• _Objetivo 1_:
Segundo o texto sobre aprendizagem musical, como Célio descreve a sua relação com o professor?
• _Objetivo 2_:
Dê a continuação do texto sobre aprendizagem musical a partir do ponto em que ele termina.

• _Texto de origem_:
——

Na aula, o que me facilitou muito, por exemplo, era chegar no professor e falar “Pôxa, eu tô tendo dificuldade pra tocar samba rápido”.Aí, ele sentar comigo e falar: “Não, vamos fazer alguma coisa pra gente estudar samba rápido”. Então, já ia direto naquele problema que eu tinha e a resposta era muito mais rápida. De repente eu tava tendo dificuldade pra estudar um baião: “Ah, eu preciso tocar um baião e não tô tendo facilidade” – “Ah, então vamos estudar baião.” (Célio).
Célio e Ana Clara possuem a opinião de que a escola não é a única fonte, mas é a principal. Ocorre que apesar do seu alto nível em oferecer conhecimentos nem sempre consegue convencer o aluno, que deve, então, se lançar na busca de outras alternativas de aprendizagem. Lá fora, existem outras formas de aprender, outras fontes de conhecimentos, por exemplo, a Internet, a prática com outros colegas, os festivais, as apresentações musicais, as gravações. […] acho que a escola sempre vai ser a primeira fonte pra gente buscar informação. Pintou uma dúvida, a gente tá lá dentro e com os melhores profissionais de Brasília. Se a gente buscar lá e não conseguir uma alternativa de lá de dentro, a gente pode continuar pesquisando de outras formas. (Célio).
Célio destacou a sua relação com o professor como a parte mais dinâmica no que diz respeito à escola. Sua relação com o mesmo é por ele descrita como dialógica, interativa, de respeito mútuo, de colaboração. […] muito do que eu aprendi lá [na escola] foi o meu professor que me deu a liberdade de trazer de fora. Também é freqüente chegar na aula e ele ter alguma coisa pronta pra me passar… Mas ele sempre me deu essa liberdade de trazer dúvidas de fora pra dentro da aula e a gente, de repente, passar a aula discutindo sobre aquilo, né? Ou aprendendo sobre aquilo. É uma oportunidade de intercâmbio: pegar as coisas que eu fazia na aula e aplicar fora, e pegar as coisas de fora e trazer pra lá, pra gente abordar. (Célio).
“Vinte minutos de prática [de banda], né? Lógico que dá pra se aprender, mas acho que a necessidade de praticar é muito maior” (Célio). Célio observa que na escola a prática é reduzida a um tempo curto, por isso ele acredita que o professor deva sair da sala de aula em busca do aluno, para também compreendê-lo nas dimensões extra-escolares. Célio possui ainda o ponto de vista de que, na escola, o aluno é aluno; lá fora, o aluno é artista, é profissional. Célio aponta o professor como o elo para essa realidade que a escola não pode fornecer. Eu reflito:
Ao refletir sobre o professor – elo entre a escola e a realidade além dos muros escolares – ouvi Ana Clara dizer que professores inflexíveis dificultam a interação, pois provocam o receio de se compartilhar idéias. A queixa de Ana Clara se deve à dificuldade de aceitação de alguns professores em relação às diferenças e às buscas de seus alunos. […] Eu ainda não vi, assim, oboístas tão flexíveis quanto a Escolas, assim, de aceitarem uma coisa da Escola alemã e também da americana. Então às vezes isso impossibilita; às vezes você fica meio receoso, assim, de compartilhar certas coisas, porque você tem a impressão de que ele não acha a mesma coisa, não recebe bem. […] a partir do momento que ele aceita isso, de você tá buscando outras coisas, acho que é uma relação muito mais satisfatória, né? Acho que é muito mais, é estimulante também. (Ana Clara).

——

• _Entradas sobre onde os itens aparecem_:
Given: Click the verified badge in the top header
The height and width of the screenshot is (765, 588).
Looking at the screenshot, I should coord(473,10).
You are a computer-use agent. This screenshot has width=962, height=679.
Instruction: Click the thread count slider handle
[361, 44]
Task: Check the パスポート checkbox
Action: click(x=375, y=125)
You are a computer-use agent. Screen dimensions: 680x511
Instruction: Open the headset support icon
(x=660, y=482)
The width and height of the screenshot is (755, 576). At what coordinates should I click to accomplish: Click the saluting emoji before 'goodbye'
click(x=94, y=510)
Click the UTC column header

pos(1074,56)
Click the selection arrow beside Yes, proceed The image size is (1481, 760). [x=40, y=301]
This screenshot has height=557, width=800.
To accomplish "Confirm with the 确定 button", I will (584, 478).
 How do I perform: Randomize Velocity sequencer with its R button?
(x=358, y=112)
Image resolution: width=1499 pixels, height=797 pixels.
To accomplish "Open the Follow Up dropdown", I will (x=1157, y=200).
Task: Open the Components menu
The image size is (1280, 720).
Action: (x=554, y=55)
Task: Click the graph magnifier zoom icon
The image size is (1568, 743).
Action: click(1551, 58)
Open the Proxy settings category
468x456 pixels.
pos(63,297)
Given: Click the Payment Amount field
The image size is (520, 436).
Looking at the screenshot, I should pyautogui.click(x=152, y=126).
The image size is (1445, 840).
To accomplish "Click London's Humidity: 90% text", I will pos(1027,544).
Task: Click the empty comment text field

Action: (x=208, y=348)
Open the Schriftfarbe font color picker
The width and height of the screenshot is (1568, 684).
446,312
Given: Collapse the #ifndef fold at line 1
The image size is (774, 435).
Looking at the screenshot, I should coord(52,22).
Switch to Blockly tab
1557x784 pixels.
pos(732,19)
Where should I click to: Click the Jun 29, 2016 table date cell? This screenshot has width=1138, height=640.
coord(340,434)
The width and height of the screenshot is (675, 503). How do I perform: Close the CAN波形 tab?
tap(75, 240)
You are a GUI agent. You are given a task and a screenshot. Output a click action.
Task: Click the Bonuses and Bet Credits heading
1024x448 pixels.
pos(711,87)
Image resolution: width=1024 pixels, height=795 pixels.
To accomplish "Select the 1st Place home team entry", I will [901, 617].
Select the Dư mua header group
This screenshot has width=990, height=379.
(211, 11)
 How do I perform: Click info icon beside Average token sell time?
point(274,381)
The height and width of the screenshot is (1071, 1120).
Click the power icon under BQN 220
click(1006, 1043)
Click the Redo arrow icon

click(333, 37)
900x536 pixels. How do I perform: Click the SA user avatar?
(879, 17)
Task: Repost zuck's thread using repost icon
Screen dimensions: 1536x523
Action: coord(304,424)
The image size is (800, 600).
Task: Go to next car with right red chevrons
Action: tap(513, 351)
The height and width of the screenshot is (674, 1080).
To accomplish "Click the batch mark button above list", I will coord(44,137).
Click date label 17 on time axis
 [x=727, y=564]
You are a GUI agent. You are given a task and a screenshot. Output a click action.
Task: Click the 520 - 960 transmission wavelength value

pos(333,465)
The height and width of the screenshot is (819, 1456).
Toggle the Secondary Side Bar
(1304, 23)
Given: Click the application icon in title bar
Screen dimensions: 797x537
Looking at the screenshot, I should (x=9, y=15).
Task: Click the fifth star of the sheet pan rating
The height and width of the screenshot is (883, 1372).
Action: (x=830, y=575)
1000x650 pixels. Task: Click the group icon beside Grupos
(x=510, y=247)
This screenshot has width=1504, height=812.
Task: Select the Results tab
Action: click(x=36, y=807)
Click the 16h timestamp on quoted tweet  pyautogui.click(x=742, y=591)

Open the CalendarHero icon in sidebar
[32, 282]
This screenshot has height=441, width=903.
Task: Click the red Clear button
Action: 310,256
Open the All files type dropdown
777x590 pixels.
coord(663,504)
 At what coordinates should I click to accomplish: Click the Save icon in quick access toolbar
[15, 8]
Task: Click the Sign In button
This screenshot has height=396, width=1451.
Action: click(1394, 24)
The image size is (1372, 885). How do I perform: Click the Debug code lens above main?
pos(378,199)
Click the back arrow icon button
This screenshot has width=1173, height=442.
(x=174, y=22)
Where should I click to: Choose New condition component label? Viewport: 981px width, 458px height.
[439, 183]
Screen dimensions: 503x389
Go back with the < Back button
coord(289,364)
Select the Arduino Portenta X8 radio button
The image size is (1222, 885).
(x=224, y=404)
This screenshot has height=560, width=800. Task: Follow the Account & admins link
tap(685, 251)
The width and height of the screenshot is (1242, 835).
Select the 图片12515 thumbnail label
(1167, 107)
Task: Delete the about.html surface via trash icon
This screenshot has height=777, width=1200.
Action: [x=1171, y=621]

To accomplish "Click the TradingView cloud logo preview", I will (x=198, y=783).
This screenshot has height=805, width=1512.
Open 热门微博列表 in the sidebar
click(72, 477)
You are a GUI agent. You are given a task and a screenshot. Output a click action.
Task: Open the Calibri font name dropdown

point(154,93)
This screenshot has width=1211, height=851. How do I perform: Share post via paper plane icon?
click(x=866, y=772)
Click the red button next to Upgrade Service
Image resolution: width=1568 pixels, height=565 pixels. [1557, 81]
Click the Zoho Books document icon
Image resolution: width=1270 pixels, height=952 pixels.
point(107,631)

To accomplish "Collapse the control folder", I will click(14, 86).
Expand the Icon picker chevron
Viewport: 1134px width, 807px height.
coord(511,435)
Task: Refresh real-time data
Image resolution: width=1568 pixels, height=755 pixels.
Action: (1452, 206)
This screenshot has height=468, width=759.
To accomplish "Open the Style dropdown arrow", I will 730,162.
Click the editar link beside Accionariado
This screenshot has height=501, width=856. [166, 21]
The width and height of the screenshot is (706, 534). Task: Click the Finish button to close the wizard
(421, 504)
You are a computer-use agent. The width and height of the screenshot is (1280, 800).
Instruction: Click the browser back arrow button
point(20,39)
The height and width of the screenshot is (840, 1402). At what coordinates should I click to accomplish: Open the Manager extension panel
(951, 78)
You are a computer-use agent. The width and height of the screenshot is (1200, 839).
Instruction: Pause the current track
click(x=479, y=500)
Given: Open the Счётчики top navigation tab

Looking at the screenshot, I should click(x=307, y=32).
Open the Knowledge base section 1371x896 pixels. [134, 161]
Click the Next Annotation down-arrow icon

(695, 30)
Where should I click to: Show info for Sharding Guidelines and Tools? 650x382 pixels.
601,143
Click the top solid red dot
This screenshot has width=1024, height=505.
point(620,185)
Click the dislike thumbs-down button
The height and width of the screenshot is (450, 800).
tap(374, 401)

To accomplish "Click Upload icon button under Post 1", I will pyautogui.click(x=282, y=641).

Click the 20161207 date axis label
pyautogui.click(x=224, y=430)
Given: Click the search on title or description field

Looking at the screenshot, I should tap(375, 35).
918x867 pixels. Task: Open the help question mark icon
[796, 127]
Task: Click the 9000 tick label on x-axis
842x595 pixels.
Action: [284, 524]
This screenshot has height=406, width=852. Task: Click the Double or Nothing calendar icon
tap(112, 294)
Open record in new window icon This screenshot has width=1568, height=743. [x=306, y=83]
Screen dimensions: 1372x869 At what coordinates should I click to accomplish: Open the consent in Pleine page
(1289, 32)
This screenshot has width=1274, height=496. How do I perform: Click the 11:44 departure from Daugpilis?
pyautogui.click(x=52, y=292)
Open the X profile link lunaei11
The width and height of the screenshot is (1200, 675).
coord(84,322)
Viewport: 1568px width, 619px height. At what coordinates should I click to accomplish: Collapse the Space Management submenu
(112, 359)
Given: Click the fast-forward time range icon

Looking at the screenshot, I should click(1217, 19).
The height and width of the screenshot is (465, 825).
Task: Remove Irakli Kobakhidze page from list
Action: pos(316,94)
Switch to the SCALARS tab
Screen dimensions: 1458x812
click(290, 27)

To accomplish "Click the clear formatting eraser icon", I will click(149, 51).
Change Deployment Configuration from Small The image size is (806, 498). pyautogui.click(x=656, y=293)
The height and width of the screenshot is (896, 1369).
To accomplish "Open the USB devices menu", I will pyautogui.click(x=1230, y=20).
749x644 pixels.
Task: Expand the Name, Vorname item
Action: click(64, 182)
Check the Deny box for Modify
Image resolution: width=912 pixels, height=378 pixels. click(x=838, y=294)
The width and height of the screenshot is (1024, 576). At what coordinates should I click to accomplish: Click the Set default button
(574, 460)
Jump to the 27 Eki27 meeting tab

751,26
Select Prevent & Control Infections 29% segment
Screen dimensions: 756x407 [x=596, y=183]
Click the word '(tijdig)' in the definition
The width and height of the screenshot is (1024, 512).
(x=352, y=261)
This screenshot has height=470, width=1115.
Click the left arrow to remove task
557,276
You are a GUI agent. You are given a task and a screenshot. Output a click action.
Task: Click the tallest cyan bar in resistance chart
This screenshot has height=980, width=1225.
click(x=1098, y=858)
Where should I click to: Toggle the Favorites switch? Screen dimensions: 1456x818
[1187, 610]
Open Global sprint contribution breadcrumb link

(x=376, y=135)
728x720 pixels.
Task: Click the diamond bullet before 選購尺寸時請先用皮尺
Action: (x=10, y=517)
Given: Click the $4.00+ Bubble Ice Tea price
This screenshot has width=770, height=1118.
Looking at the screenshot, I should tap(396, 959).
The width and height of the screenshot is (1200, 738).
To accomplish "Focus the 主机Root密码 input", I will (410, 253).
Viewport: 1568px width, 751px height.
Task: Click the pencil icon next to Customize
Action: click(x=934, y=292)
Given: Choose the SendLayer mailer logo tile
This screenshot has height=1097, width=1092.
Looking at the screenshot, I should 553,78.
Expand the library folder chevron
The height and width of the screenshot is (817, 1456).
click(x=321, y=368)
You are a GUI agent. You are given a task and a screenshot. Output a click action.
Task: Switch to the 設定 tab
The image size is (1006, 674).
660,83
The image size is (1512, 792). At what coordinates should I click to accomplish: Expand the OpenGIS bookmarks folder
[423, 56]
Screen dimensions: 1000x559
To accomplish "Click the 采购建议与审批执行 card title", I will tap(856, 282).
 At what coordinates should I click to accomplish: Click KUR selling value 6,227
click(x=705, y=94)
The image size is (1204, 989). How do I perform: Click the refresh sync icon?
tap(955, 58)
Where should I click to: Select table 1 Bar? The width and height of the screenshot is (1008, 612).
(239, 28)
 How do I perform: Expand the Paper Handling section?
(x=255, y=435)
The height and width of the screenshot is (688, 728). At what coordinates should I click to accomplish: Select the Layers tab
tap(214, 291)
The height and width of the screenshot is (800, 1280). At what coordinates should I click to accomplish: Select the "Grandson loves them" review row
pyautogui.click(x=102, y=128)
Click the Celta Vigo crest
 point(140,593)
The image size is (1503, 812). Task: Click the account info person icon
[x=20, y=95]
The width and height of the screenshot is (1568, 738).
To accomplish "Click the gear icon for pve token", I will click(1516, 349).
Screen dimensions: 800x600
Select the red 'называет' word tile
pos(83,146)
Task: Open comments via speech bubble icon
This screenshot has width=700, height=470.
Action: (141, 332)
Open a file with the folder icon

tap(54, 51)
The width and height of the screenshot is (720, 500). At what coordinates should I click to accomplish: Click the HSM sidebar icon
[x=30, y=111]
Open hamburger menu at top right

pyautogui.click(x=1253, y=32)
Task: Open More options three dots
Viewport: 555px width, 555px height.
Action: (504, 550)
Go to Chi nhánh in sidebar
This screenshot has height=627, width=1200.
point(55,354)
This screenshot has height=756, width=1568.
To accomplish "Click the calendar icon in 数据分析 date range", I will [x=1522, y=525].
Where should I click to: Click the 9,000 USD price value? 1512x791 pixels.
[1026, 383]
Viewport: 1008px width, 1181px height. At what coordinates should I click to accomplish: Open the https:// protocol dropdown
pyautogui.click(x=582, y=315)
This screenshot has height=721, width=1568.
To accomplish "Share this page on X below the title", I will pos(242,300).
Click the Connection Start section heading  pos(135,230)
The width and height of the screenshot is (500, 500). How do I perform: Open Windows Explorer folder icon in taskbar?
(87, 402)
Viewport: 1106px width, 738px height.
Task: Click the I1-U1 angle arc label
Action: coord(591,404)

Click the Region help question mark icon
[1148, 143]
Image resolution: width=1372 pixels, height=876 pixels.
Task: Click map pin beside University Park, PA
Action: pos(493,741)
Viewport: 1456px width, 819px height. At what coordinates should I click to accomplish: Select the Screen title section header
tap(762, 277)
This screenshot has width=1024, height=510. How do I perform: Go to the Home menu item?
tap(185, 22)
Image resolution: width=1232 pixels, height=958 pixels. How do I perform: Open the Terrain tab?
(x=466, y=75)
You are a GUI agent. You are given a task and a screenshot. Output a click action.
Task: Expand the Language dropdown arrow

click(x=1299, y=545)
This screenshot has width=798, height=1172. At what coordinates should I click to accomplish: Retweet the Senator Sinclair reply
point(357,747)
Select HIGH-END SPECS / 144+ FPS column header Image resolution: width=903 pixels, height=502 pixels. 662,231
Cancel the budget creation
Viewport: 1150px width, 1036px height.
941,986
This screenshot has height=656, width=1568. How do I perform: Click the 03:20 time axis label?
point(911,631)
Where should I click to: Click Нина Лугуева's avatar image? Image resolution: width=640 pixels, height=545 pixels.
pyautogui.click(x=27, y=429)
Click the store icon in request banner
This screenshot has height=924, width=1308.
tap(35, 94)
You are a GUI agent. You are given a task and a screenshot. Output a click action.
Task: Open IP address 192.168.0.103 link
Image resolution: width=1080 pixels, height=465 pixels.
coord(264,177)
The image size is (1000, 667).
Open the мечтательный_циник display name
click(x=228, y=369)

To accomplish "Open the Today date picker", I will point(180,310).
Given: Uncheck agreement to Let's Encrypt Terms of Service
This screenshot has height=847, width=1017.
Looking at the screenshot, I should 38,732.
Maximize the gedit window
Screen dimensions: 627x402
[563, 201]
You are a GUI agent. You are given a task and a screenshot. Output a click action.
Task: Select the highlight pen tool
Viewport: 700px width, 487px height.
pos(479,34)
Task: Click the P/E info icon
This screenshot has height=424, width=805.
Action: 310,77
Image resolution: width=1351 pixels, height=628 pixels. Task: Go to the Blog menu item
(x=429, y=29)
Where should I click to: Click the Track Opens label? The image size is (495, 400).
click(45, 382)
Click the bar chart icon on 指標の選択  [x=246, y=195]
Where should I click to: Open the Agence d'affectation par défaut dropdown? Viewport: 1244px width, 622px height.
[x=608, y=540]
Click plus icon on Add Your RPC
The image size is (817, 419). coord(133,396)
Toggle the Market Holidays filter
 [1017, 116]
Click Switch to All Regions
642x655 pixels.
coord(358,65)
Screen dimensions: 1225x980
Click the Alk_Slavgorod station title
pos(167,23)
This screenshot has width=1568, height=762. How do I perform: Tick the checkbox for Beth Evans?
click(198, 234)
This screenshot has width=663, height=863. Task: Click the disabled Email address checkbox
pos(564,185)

——

• _Resposta 1_:
Ele a descreve como dialógica, interativa, de respeito mútuo e de colaboração.

• _Resposta 2_:
Ana entende que a tarefa da escola, na figura do professor, é contribuir e jamais obstaculizar o exercício de liberdade e o interesse por outras coisas que a escola não pode dar. Ela ressalta na fala seguinte a baixa incidência de diálogo sobre as buscas dos alunos. […] claro que tem professores que seguem Escolas, mas acho que o professor não deve limitar o aluno a uma coisa específica ou a uma Escola específica. Ele vai ajudar naquilo que ele puder na Escola que ele tá especializado. Se você quiser buscar outras, você tem que ir atrás. Eu até faço poucos comentários [sobre as dúvidas]. Às vezes o professor pergunta: “Ah, como é que tá a ponta?”. Aí eu falo, né? Mas [silêncio] geralmente não tem muito diálogo não. (Ana Clara).
Ana, tal e qual Célio e Victor, entende a escola como fornecedora da técnica e, do mesmo modo que eles, ela explicita que é fora que se aprende a interpretar, a ser musical, pois é fora que se encontram as pessoas com as quais se compartilha a prática musical. Ana e Célio não negam que a escola dá o que pode no sentido musical, mas é pouco em relação ao mundo lá fora. Técnica é uma coisa que você, com certeza, aprende em aula, né? Mas acho que a questão de interpretação é sempre fora. Até mesmo porque você tem que estar escutando, né? Dentro e fora da aula. Mas justamente pelo fato de você estar escutando, de você ir pra uma orquestra, de você ter contato com grupos, outros meios… eu acho que a questão da interpretação, da musicalidade, assim, é mais fora da aula, do que… não aula. Na aula, com certeza sim, mas a técnica, principalmente é mais restrita à aula. (Ana Clara).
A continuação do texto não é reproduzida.